BRIEF DESCRIPTION OF THE FIGURES
[0030] The systems and methods may be better understood and their numerous
features and advantages made apparent to those skilled in the art by
referencing the accompanying figures.
[0031] FIG. 1 is a high-level schematic of a compromised network.
[0032] FIG. 1A depicts a compromise detection system connected to a
network.
[0033] FIG. 2 depicts an embodiment of a method for detecting a compromise
in a network.
[0034] FIG. 3 illustrates an exemplary session analysis.
[0035] FIG. 4 depicts an exemplary host analysis.
[0036] FIG. 5 depicts a mirrored session.
[0037] FIG. 6 is a summary chart reporting session and host rule
violations found in a network analyzed according to the systems and
methods disclosed herein.
[0038] FIG. 7 depicts an embodiment of a method for detecting a compromise
through a session analysis and applying a host analysis to suspect hosts
identified in the session analysis.
[0039] FIG. 8 depicts a mechanism for calculating a score for results of
an analysis of a network performed according to the systems and methods
disclosed herein.
[0040] The use of the same reference symbols in different drawings
indicates similar or identical items.
DETAILED DESCRIPTION OF CERTAIN EMBODIMENTS
[0041] Disclosed herein are systems and methods monitoring and analyzing
network traffic, particularly traffic on internal networks.

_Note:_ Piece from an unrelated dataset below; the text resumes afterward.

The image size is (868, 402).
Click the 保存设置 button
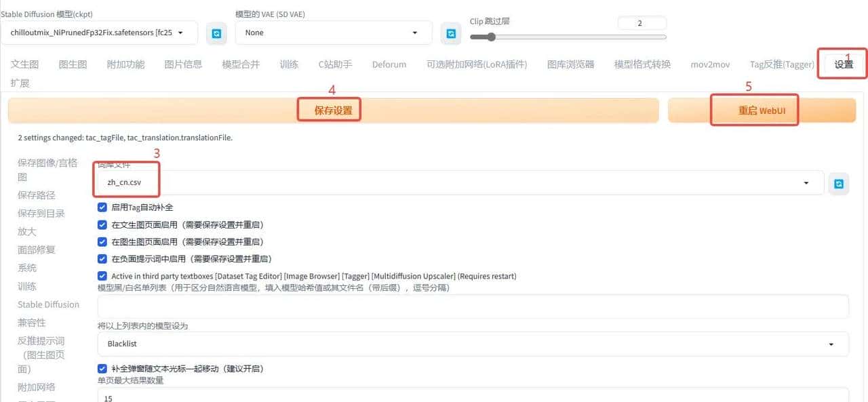click(329, 108)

Internal
networks include networks that are operated under the supervision of a
limited number of network administrators, typically one administrator.
Such networks are vulnerable to compromise by intruders. Intruders
typically exploit a network by a four step process--infiltration (gaining
access), reconnaissance (gathering credentials to access protected
hosts), establishing residency (e.g., by establishing a reverse tunnel),
and taking unauthorized action (e.g., stealing data, disrupting the
network). The invention is directed to systems and methods for
identifying a compromise in a network by identifying the activities of an
intruder in one or more of the stages of compromise, and may be more
fully appreciated by reference to the figures and examples provided
herein. However, the figures and examples are provided for purposes of
illustrating the invention and are not exhaust or to be understood as
limiting the scope of the invention.
[0042] The systems and methods described herein provide for detecting when
an intruder has compromised the security of a network and is presently
acting within the network to copy data, monitor communications, interfere
with system operation, or to perform some other malicious or clandestine
activity. As will be described in more detail hereinafter, the system
methods, in one embodiment, operate as an off-line system capable of
collecting the data transmissions that have occurred across a network, or
at least a portion of a network. The data transmissions can be analyzed
to determine the behavior of the network, including performing an
analysis of the operating characteristics of different data transmissions
over the network, and performing an analysis of sessions that occur
between different, clients and servers, routers and other hosts, or other
devices or entities on the network.
[0043] In one particular embodiment, the system stores the data packet
transmissions that occurred over that network for a particular period of
time. The system will then index the different data packets according to
sessions between hosts on the network. The system may also index the data
packets on a host by host basis according to whether data was sent or
received in sessions by each host. Thus in the data collections stage,
the system stores the data packets occurring over the network and indexes
the data packets to different hosts and sessions. This provides the
system with an actual depiction of how hosts are behaving and a
representation of the sessions that have occurred on the network.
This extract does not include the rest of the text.